The Budapest Stock Exchangeʼs main BUX index finished down 0.26% at 22,315.45 Thursday after falling 0.90% Wednesday. It is up 34.16% from year-end, after losing 10.40% last year.

Taking its cue from most European markets, the Budapest bourse floundered in narrow range up and down the waterline throughout the day, finishing slightly down with blue chips paring losses or correcting some of the previous dayʼs falls.

Clear direction could not be found while outlooks are blurred and the summer holiday season keeps volumes low.

On the sunny side, Nomura said Hungaryʼs central bank would continue to loosen monetary conditions as much as possible even if it keeps its policy rate unchanged, as it has pledged. Monetary easing is likely to come in other forms, namely the central bankʼs cheap lending-for-growth program for SMEs, and the special funding program for banks, through interest rate swaps. It seems that Hungary has now adopted some flexibility over inflation, with the central bank able to hold rates steady as long as CPI remains in the 2%-4% range, Nomura said in a note on Thursday, expecting the main rate to remain unchanged throughout until much of 2017.

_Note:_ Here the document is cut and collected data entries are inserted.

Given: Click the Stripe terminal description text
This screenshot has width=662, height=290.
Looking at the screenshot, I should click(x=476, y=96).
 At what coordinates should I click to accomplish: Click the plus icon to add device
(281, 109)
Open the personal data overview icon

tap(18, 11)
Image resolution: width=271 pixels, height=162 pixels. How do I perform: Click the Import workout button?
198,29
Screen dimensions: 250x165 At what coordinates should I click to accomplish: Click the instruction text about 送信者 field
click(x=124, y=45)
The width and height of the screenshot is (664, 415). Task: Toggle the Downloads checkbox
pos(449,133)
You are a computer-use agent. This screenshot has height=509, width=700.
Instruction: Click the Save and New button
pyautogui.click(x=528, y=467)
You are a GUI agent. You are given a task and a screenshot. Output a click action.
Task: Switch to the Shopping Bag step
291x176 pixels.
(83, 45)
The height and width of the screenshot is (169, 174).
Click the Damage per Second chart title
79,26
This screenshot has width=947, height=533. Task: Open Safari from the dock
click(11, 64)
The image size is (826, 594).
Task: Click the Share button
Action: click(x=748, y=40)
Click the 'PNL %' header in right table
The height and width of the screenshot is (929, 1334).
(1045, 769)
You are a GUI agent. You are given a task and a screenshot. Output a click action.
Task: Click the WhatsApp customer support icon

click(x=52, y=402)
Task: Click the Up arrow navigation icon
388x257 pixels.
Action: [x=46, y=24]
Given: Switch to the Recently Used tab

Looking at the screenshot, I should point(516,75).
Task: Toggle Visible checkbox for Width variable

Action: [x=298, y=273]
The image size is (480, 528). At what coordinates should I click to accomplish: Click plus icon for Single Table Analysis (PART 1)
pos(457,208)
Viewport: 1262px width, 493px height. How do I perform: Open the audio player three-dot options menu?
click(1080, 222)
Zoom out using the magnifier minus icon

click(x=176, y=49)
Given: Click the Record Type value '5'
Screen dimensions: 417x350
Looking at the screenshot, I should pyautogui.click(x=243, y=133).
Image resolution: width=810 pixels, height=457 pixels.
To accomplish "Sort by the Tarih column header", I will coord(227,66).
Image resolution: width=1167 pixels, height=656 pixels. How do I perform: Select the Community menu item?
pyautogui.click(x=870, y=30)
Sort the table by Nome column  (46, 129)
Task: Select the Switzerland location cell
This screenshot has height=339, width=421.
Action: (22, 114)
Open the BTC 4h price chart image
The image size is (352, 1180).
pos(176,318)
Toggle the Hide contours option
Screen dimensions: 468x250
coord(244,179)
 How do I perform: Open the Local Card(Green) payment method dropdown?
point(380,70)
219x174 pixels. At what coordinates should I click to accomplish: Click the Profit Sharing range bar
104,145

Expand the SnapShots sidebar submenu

But Morgan Stanley warned of the dark side, pointing to the fact that emerging market central banks continued policy rate cuts weakened the ability of these markets to defend against the unwind of US quantitative easing, rising global interest rates and volatility. However, in a note on Thursday Morgan Stanley maintained its long-standing overweight stance on Indonesia, Hungary and Romania.

Locally, second reading data confirmed a slight acceleration of overall annual retail sales volume growth in May, but also confirmed that food and fuel trade volumes growth slowed sharply while inflation reappeared after eight months of deflation. The data revealed that overall retail trade fell in value terms in May from April. Inflation accelerated in June.

Thus, optimism was little boosted for household consumption by the Thursday announcement of the National Economic Ministry that Hungaryʼs government would soon decide about the conversion of forex car loans into forints. Banks might probably suffer some more from the measure concerning about HUF 300 bln of forex car loans, while the forced conversion of about HUF 3,000 bln of retail forex mortgages earlier this year still misses to encourage consumer demand despite high official hopes, analysts add.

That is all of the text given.